What should you transcribe? Every line from the top of the records below through the line with "Task: Toggle the 1/Δ frequency readout button", exactly, and no pictures.

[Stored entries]

▼

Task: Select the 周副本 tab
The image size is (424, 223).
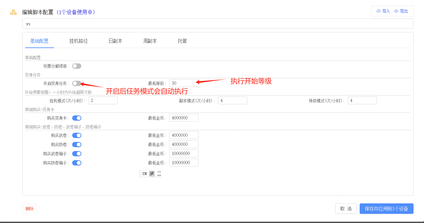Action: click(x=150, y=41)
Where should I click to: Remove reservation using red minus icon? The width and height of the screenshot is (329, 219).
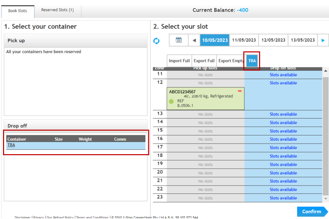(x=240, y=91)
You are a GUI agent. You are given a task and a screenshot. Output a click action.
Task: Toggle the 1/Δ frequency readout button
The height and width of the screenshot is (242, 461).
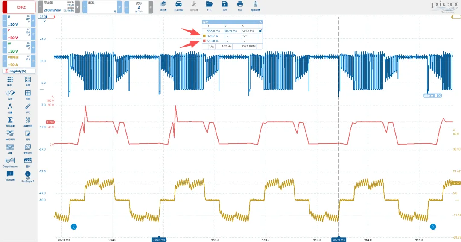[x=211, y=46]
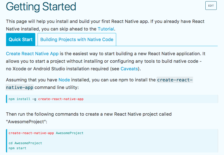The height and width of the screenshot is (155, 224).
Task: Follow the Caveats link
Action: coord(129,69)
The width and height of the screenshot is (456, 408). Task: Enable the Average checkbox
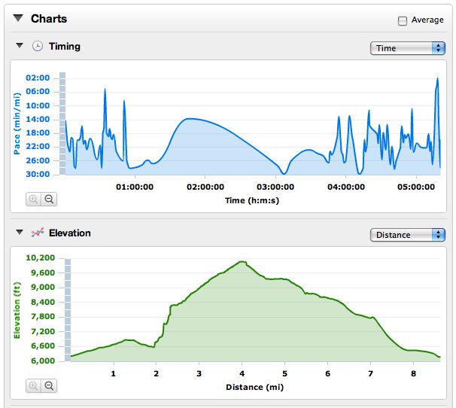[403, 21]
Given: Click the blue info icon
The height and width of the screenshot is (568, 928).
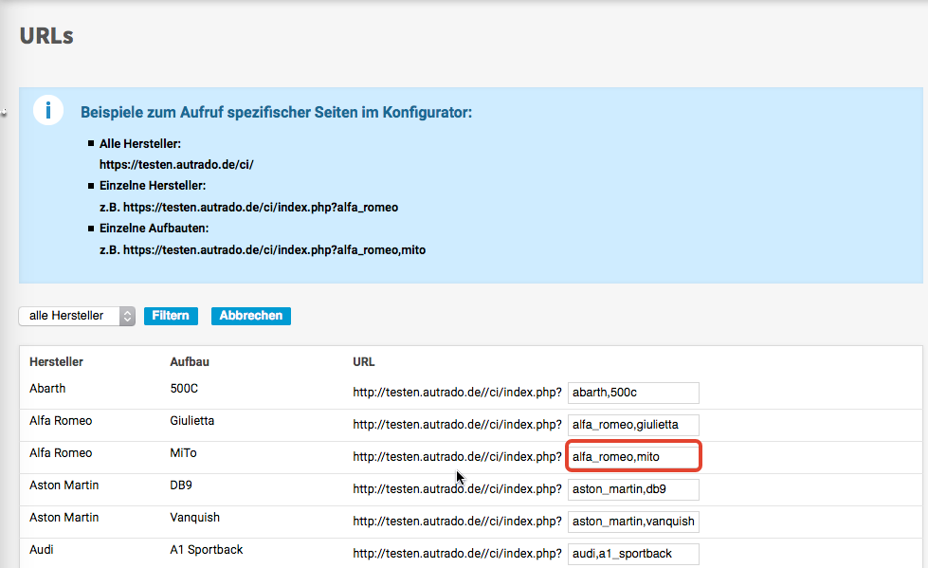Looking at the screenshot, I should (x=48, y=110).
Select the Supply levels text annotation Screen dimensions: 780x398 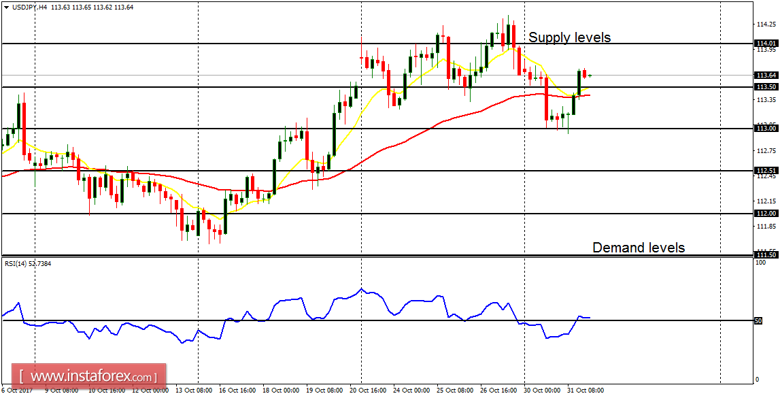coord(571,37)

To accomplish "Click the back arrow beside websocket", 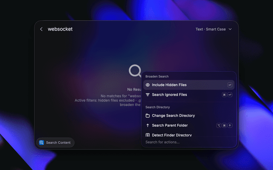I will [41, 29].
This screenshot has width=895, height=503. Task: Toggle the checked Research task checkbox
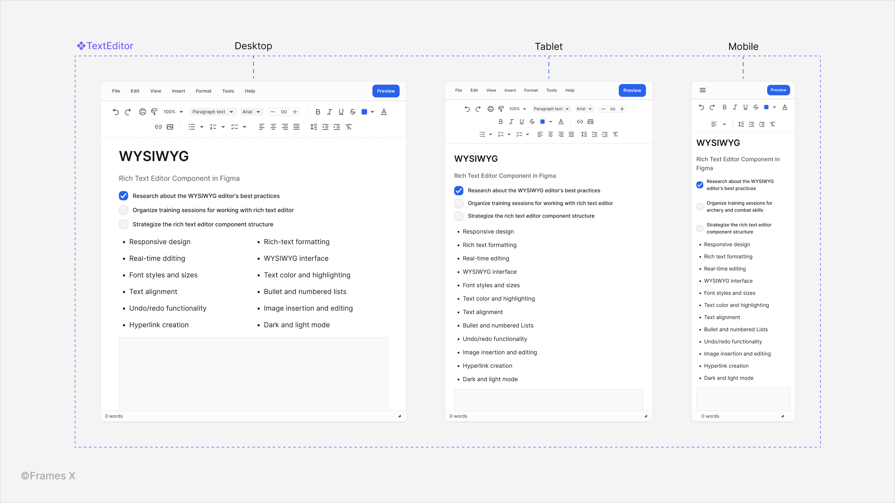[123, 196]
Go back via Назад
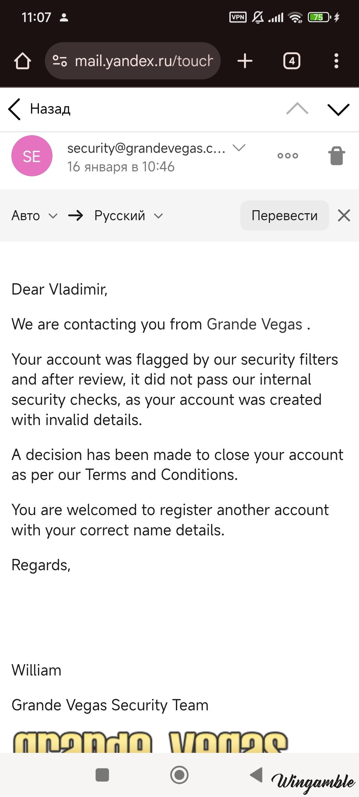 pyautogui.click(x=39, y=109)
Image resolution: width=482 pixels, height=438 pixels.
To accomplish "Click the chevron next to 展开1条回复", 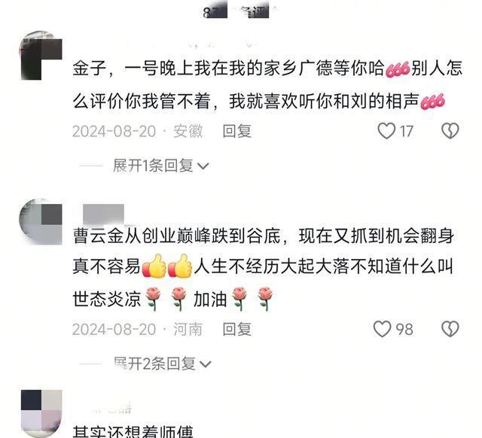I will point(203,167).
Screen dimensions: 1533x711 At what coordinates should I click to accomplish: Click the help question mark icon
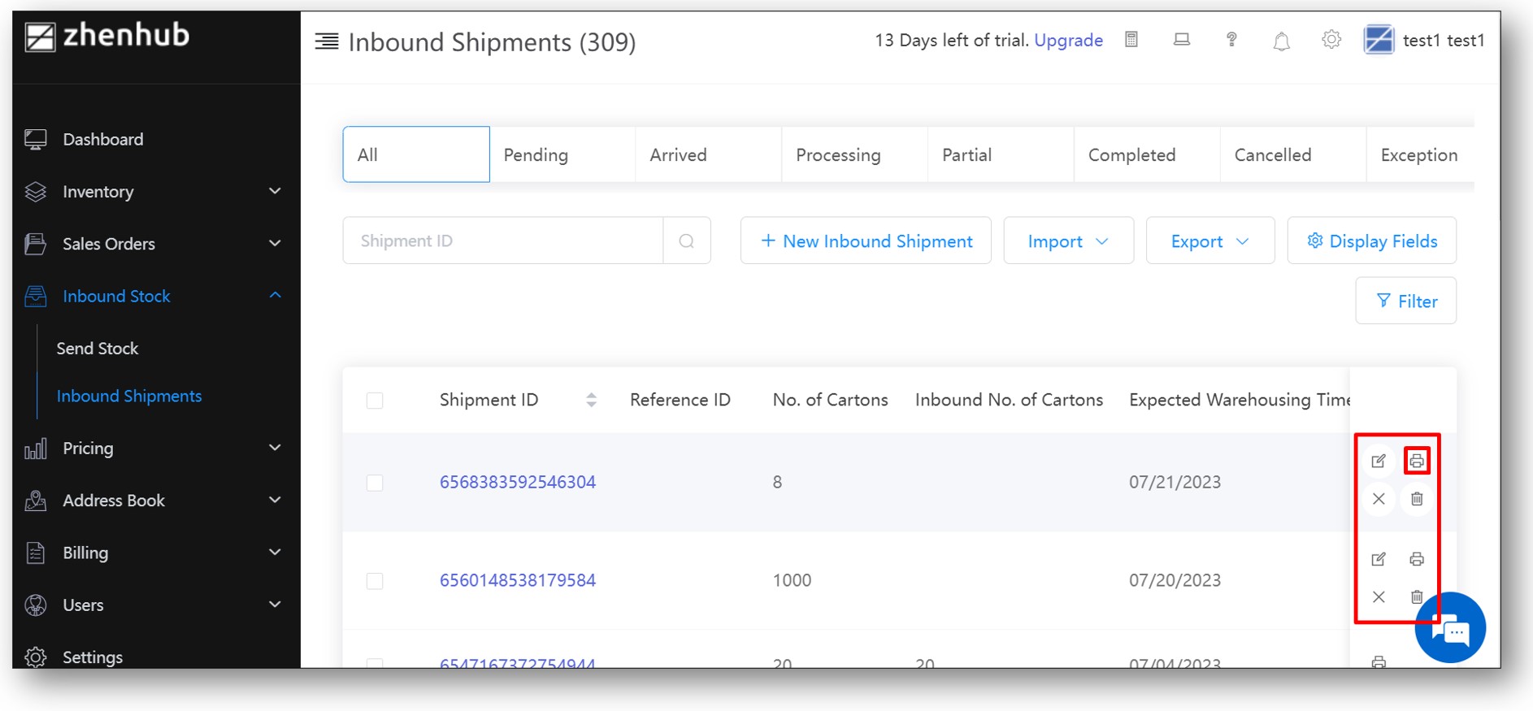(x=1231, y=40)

▲

_Task output_:
Task: Select the 周副本 tab
The image size is (424, 223).
Action: click(x=150, y=41)
Where should I click to: Remove reservation using red minus icon? The width and height of the screenshot is (329, 219).
(x=240, y=91)
You are a GUI agent. You are given a task and a screenshot. Output a click action.
Task: Toggle the 1/Δ frequency readout button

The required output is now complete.